FW-A# sh cap capture capout interface outside match ip host 64.100.0.100 host 64.100.0.10 capture capin interface inside match ip host 64.100.0.100 host 10.0.10.2
Packet captures for 64.100.0.10 at TCP/5222:
FW-A# sh cap capout 2 packets captured 1: 21:39:33.646954 64.100.0.100.21144 > 64.100.0.10.5222: S 4178032747:4178032747(0) win 4128 <mss 1460> 2: 21:39:35.577652 64.100.0.100.21144 > 64.100.0.10.5222: S 4178032747:4178032747(0) win 4128 <mss 1460> 2 packets shown FW-A# sh cap capin 2 packets captured 1: 21:39:33.647290 64.100.0.100.21144 > 10.0.10.2.5222: S 646610520:646610520(0) win 4128 <mss 1380> 2: 21:39:35.577683 64.100.0.100.21144 > 10.0.10.2.5222: S 646610520:646610520(0) win 4128 <mss 1380> 2 packets shown
Packet captures for 64.100.0.10 at TCP/5061:
FW-A# sh cap capout 2 packets captured 1: 21:42:14.920576 64.100.0.100.50820 > 64.100.0.10.5061: S 2023539318:2023539318(0) win 4128 <mss 1460> 2: 21:42:16.992380 64.100.0.100.50820 > 64.100.0.10.5061: S 2023539318:2023539318(0) win 4128 <mss 1460> 2 packets shown
FW-A# sh cap capin 2 packets captured 1: 21:42:14.920866 64.100.0.100.50820 > 10.0.10.2.5061: S 2082904361:2082904361(0) win 4128 <mss 1380> 2: 21:42:16.992410 64.100.0.100.50820 > 10.0.10.2.5061: S 2082904361:2082904361(0) win 4128 <mss 1380> 2 packets shown
Packet drops by an ASA are captured by the ASA ASP capture. The option all,captures all the possible reasons why the ASA dropped a packet. This can be narrowed down if there is any suspected reason. For a list of reasons an ASA uses to classify these drops, run the command show asp drop.
capture asp type asp-drop all
show cap asp
OR
show cap asp | i 64.100.0.10
show cap asp | i 10.0.10.2
Tip: The ASA ASP capture is used in this scenario to confirm whether the ASA drops packets due to a missed ACL or NAT configuration, which would require to open a specific TCP or UDP port for the Expressway-E.
Tip: The default buffer size for every ASA capture is 512 KB. If too many packets are dropped by the ASA, the buffer is filled quickly. The buffer size can be increased with the buffer option.
Ensure that SIP/H.323 inspection is completely disabled on the firewalls involved.
It is highly recommended to disable SIP and H.323 inspection on firewalls that handle network traffic to or from an Expressway-E. When enabled, SIP/H.323 inspection is frequently found to negatively affect the Expressway built-in firewall/NAT traversal functionality.
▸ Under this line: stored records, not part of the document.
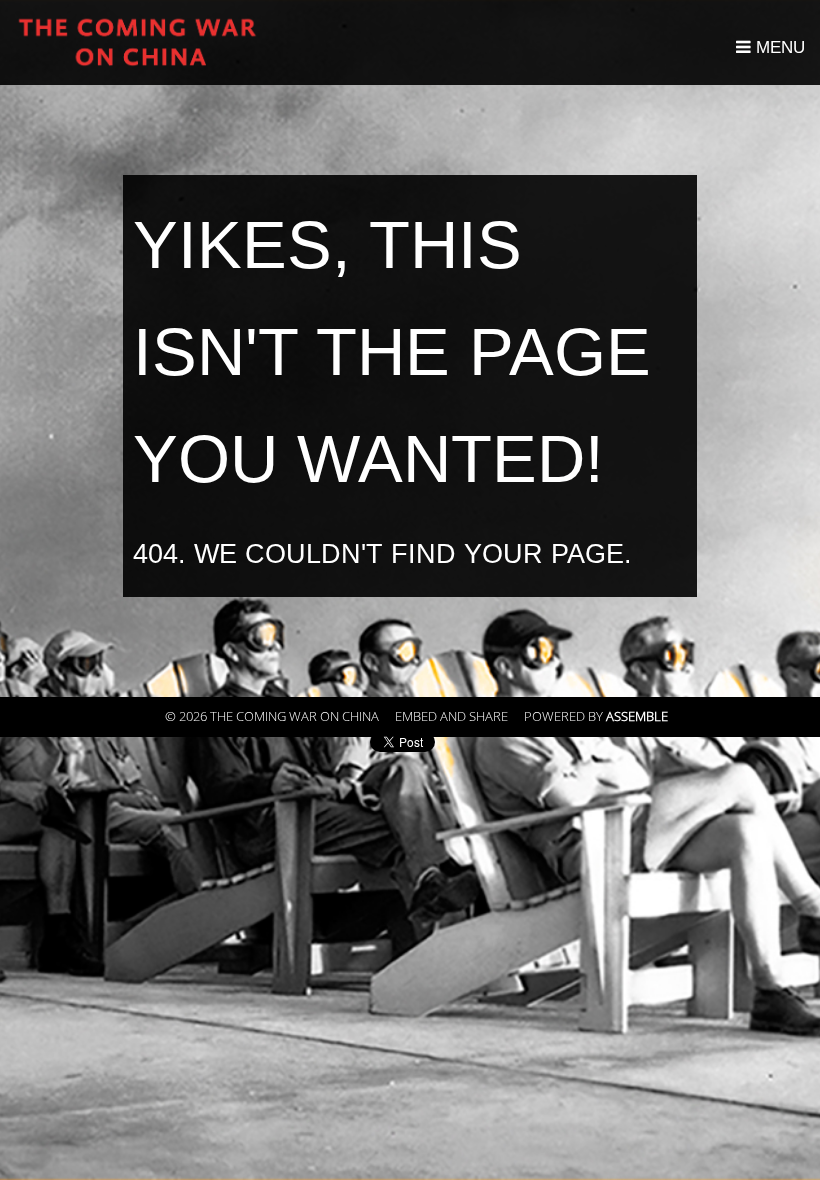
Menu (778, 47)
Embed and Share (451, 717)
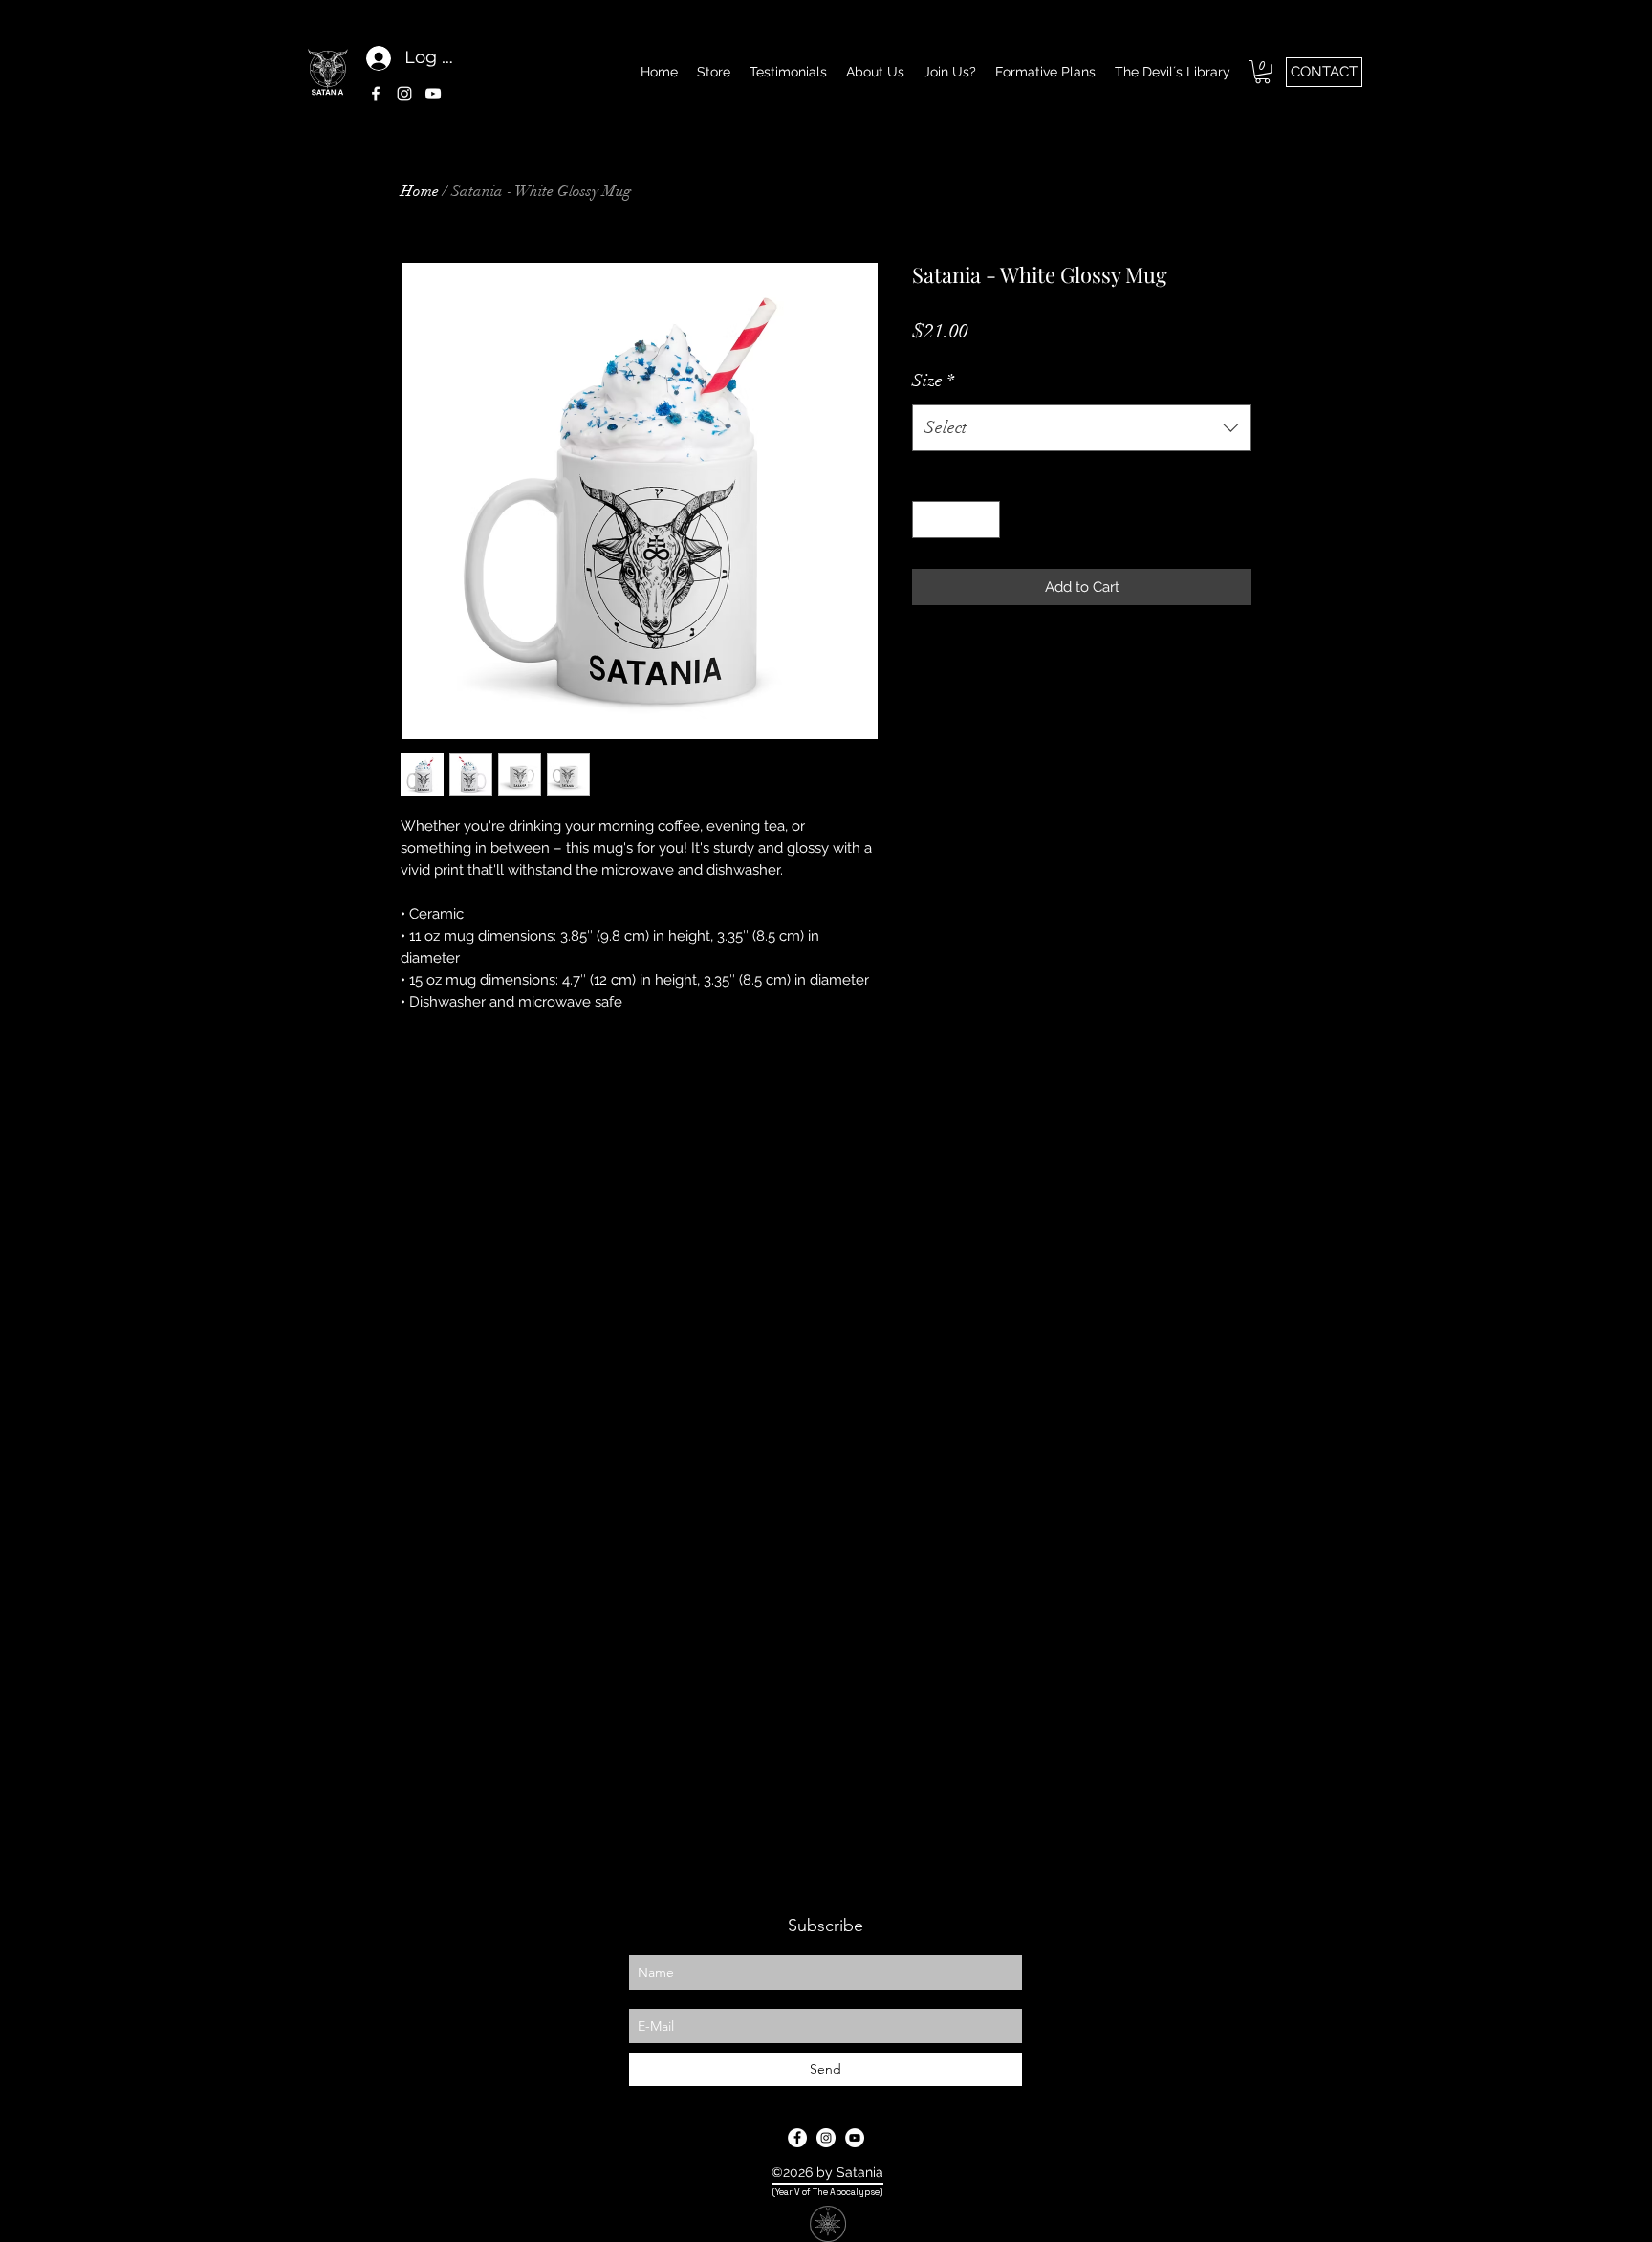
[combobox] (1081, 428)
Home (420, 191)
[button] (1262, 71)
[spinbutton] (956, 519)
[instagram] (404, 93)
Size (933, 380)
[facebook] (375, 93)
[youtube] (433, 93)
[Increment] (985, 519)
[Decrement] (928, 519)
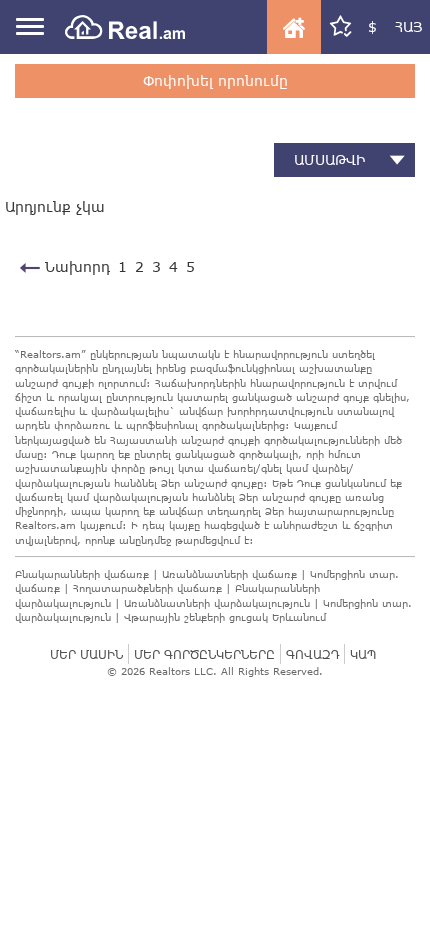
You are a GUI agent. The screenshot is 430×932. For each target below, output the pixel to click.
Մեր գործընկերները (204, 654)
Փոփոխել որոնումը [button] (215, 80)
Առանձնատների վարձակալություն (217, 603)
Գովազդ (312, 654)
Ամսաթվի (329, 159)
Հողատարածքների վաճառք (147, 588)
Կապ (363, 654)
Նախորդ (75, 266)
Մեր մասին (86, 654)
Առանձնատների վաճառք (229, 574)
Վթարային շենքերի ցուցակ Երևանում (225, 617)
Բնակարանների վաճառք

This is an example of how to disable SIP and H.323 inspections on the ASA:
policy-map global_policy class inspection_default no inspect h323 h225 no inspect h323 ras no inspect sip
An alternative solution to implement the Expressway-E with dual network interfaces/dual NIC is to implement the Expressway-E but with a single NIC and NAT reflection configuration on the firewalls. The next link shows further details about this implementation Configure NAT Reflection on the ASA for VCS Expressway TelePresence Devices.
Tip: The recommended implementation for the VCS Expressway is the dual network interfaces/dual NIC VCS Expressway implementation described in this document.